======== Extracted information
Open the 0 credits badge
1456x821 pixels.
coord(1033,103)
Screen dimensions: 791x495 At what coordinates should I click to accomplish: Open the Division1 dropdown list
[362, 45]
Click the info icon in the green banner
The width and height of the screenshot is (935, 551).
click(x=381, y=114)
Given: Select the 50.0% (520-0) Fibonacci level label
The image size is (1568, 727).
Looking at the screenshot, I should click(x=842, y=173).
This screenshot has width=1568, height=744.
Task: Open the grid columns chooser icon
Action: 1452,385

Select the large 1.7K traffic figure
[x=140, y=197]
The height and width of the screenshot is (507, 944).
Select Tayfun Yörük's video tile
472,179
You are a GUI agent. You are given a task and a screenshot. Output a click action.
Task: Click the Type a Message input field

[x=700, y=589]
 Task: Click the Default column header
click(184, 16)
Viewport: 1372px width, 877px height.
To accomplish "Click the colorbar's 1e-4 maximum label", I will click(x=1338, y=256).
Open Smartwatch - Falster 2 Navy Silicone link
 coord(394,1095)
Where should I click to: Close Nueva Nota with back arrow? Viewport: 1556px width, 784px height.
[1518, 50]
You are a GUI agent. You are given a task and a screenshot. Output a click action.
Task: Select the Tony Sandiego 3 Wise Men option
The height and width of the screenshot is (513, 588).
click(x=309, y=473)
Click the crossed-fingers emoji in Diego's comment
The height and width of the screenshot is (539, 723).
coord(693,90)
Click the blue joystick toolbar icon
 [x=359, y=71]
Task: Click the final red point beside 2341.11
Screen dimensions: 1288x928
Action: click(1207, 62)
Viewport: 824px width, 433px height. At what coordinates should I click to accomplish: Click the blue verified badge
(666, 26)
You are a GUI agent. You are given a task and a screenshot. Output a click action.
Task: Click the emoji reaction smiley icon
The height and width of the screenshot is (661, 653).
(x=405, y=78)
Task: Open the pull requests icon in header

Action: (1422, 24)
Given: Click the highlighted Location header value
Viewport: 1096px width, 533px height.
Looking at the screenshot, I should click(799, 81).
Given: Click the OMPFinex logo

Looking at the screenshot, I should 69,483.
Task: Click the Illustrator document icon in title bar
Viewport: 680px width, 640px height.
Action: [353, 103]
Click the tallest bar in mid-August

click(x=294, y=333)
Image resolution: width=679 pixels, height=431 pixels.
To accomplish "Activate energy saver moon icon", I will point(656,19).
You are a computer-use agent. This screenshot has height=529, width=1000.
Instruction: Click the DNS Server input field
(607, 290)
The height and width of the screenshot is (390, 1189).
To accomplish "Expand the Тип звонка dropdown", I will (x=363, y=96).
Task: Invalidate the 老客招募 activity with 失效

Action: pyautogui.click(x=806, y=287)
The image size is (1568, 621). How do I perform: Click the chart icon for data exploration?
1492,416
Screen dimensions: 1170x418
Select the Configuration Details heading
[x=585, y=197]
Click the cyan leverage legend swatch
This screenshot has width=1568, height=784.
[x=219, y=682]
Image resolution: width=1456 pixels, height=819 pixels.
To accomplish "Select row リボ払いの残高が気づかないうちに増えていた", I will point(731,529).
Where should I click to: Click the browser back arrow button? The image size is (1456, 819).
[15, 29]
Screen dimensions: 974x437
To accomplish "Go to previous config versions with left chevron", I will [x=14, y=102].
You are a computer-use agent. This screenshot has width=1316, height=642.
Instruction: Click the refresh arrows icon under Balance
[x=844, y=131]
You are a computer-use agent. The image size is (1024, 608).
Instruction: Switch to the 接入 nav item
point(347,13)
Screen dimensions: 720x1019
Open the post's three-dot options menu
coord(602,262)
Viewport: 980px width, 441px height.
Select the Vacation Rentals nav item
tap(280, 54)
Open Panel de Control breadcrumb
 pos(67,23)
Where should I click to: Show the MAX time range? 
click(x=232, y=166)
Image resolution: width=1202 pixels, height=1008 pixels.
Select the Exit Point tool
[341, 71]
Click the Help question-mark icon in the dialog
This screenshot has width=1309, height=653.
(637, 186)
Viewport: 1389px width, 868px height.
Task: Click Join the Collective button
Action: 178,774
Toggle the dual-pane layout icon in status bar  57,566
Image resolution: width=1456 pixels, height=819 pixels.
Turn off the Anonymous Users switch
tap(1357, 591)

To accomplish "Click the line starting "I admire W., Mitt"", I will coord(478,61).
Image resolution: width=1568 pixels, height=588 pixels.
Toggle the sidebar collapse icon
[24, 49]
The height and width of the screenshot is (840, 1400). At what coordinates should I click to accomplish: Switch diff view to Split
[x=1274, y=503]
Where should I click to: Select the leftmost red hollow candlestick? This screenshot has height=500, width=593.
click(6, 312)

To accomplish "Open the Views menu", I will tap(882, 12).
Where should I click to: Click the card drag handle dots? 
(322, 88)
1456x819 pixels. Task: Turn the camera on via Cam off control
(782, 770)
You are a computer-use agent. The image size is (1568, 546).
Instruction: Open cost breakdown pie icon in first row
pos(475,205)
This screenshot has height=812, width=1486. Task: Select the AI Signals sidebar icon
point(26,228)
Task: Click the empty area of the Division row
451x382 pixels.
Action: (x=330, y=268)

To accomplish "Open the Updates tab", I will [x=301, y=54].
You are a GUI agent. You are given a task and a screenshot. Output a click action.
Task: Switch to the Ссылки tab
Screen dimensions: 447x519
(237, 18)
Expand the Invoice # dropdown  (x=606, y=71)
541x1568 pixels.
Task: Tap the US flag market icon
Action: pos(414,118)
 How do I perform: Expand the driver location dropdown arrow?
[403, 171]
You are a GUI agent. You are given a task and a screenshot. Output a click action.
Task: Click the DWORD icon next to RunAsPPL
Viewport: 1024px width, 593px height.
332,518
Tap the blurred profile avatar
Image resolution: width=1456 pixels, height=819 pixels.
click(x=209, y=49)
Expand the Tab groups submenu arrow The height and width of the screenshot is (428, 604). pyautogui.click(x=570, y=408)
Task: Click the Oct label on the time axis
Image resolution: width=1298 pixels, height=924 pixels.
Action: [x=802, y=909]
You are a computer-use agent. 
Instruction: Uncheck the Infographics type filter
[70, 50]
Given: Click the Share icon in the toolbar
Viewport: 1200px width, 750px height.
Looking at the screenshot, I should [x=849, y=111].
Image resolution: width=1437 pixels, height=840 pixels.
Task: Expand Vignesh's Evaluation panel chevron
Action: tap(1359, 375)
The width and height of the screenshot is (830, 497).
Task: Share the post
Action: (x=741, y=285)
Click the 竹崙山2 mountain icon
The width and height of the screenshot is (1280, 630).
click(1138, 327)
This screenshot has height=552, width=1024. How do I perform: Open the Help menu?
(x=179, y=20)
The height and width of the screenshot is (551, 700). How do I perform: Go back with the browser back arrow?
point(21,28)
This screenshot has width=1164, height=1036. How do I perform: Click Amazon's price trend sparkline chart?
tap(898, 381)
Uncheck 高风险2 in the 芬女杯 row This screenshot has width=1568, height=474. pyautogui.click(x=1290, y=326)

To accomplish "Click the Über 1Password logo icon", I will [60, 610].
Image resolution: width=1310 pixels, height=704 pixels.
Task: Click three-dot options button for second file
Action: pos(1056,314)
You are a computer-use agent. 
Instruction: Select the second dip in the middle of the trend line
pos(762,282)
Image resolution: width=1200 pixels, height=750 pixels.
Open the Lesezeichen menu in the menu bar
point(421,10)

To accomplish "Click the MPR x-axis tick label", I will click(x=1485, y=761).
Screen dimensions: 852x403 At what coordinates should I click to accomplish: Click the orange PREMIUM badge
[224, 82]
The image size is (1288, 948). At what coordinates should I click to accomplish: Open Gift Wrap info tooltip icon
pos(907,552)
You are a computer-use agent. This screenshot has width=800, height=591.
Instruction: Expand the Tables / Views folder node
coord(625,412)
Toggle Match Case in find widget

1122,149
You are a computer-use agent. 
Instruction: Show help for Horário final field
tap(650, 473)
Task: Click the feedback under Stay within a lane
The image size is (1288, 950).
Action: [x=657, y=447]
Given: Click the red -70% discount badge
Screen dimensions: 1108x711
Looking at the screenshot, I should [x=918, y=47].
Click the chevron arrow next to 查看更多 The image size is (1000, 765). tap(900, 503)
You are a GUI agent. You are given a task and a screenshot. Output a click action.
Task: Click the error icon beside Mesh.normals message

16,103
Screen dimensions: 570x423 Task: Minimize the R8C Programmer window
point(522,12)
================
Problem to work on: Copy out verbatim the lines of the listing from the line containing "Click the chevron" through the end of the listing.

Answer to this problem:
Click the chevron arrow next to 查看更多 The image size is (1000, 765). tap(900, 503)
You are a GUI agent. You are given a task and a screenshot. Output a click action.
Task: Click the error icon beside Mesh.normals message

16,103
Screen dimensions: 570x423 Task: Minimize the R8C Programmer window
point(522,12)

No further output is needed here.